Ist es Aufgabe eines Schriftstellers, ein moralisch wertvoller Mensch zu sein?
Oder anders gefragt: Kann man voraussetzen, Schriftsteller seien bessere Menschen als andere?
Ich habe, das will ich betonen, eine hohe Meinung von dem Künstler Hemingway. Und ich habe eine hohe Meinung von moralischen Menschen, sofern diese ihre Grundsätze auch an sich selbst anwenden und nicht nur am Verhalten anderer festmachen.
Leute, deren Meinung ich schätze, haben mir gesagt, Schriftsteller hätten vor allem eine Aufgabe: gut zu schreiben (mit dem Hintergrund, damit hätte man genug zu tun – also eher Bescheidenheit als Ignoranz).

---------------

» **Gestellte Aufgabe**
Entnimm dem Text über Schriftsteller und Moral wörtlich alles von „Ist es Aufgabe“ bis hinunter zu „Menschen als andere?“.

» **Quellenauszug**
---------------

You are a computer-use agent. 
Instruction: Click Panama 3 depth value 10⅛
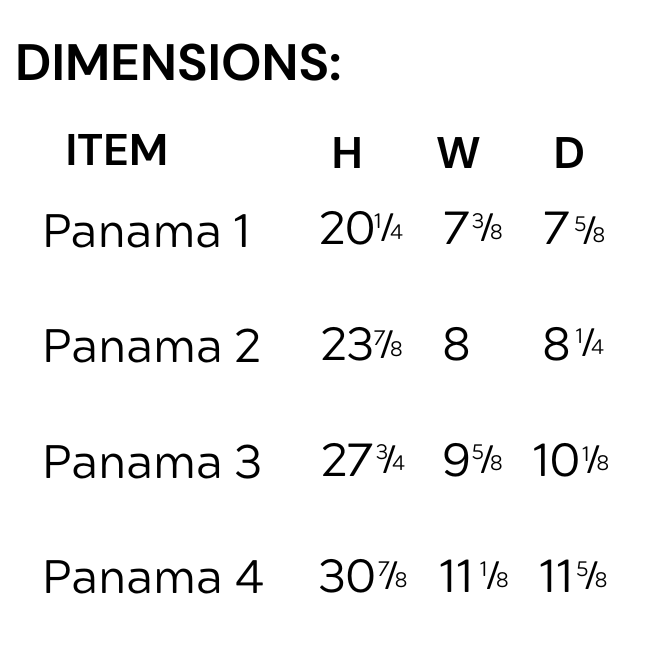(x=570, y=461)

---------------

» **Lösung zur Aufgabe**
Ist es Aufgabe eines Schriftstellers, ein moralisch wertvoller Mensch zu sein?
Oder anders gefragt: Kann man voraussetzen, Schriftsteller seien bessere Menschen als andere?